京都においてもM&Aは実施する企業はあります。主なM&Aの動向としては、休廃業や解散する事業が増えてきているのです。「M&A Online」の調査では、過去4年間の京都府の企業が関わっていたM&A実施数は、都道府県別では京都府は7位でした。

伝統産業や中小企業の製造業などでは、素晴らしいものが作られていても後継者が不在という会社が多くなってきています。大手企業では、新規事業や海外進出が目的のM&Aの実施が多いですが、中小企業では後継者不足問題で事業承継のためにM&Aを行うケースが多くあります。

近年では職種も多様になり、働き方も変わってきました。テレワークを推奨する会社も増えたことで、会社に通う必要がない職種を選ぶ人も多いでしょう。ものづくりに携わる職業を選択する若い人も減ってきていることも理由にあります。国や行政なども支援策を打ち出してはいますが、成果がでるまでには追いついていないのが現状であり、やむをえず廃業を選ぶ会社も少なくありません。

本社が京都にある企業の特徴

本社が京都にある企業が多数あります。創業時から京都に拠点を置いて大きく成長した、世界的に有名な企業もあるのです。京都はものづくりの街でもあり顧客からのイメージがよいので、支店より本社を京都に置くことを誇りにしています。

皆さんがご存じの、任天堂、京セラ、ワコール、日本電産など、世界的にも有名な企業の本社が、創業時より京都にあります。

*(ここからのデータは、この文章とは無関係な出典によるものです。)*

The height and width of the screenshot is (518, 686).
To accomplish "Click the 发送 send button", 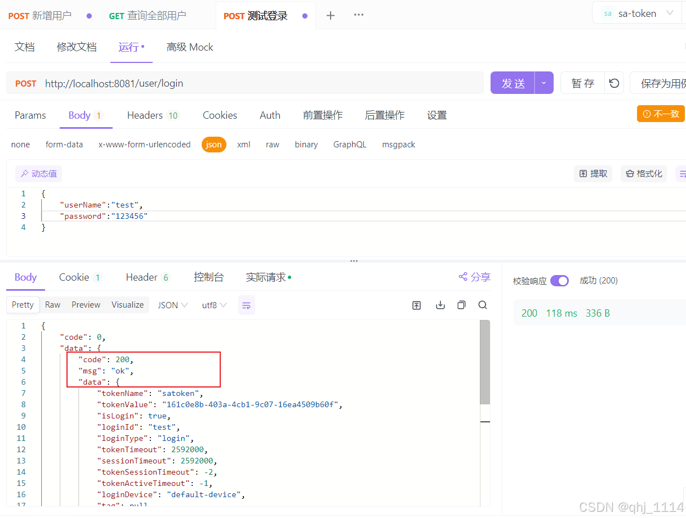I will (x=512, y=83).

なかでも、日本電産は早期より企業成長の原動力として、M&Aを積極的に行っている会社です。精密小型モータの開発、製造において世界一のシェアを継続しています。M&Aにより優秀な技術を持つ会社を買収してきましたが、人員削減は行わないで子会社化した会社を再建させて規模を拡大してきた企業です。
また、京都へ進出したい他県の会社が、同業を買収するケースも見受けられます。

京都でのM&Aと事業承継が相談できる公的機関

京都府のM&A・事業承継に関する公的機関4か所を、以下にてご紹介します。

「京都府事業承継・引継ぎ支援センター」

国からの委託事業として京都商工会議所内に設置されている公的機関です。中小企業・個人事業主の事業承継専門に無料相談を受けられ、各種支援事業も行っています。

「京都府よろず支援拠点」

中小企業・小規模事業者向けに国が設立している無料の総合経営相談窓口です。中小企業診断士などの資格を持った専門家に、相談に応じてもらえます。

「京都府内各商工会・各商工会議所」

各地域の商工業の会員制の組織であり、非営利の経済団体です。京都府には、36の商工会(支所含む)8つの商工会議所があり、事業承継やM&Aの相談もできます。

「京都信用保証協会」

中小企業の資金計画をバックアップする公的保証機関です。証業務以外にも経営相談を行っているので、事業承継やM&Aの相談も可能です。

京都の産業について

京都の産業といえば、観光業などのサービス業が注目されがちですが、最大の産業は製造業でしょう。古くから承継されてきた伝統産業から、京都で生まれた世界的に有名な企業の先端産業もあります。京都では、ブランド力も確立されているので、100年以上続く老舗の企業も2,000以上存在します。

京都の伝統産業とサービス業は素晴らしい

京都は、伝統産業と飲食店をはじめ、サービス業も盛んな場所です。京都の長い歴史の中で、伝統産業が独自の文化を作っています。伝統産業を守り続けてきた多くの職人により、今日まで受け継がれてきました。

 

しかし、近年では伝統的な工芸品を作る職人が減少傾向にあるため、注文が入っても制作が追いつかず、出荷量は下降傾向にあります。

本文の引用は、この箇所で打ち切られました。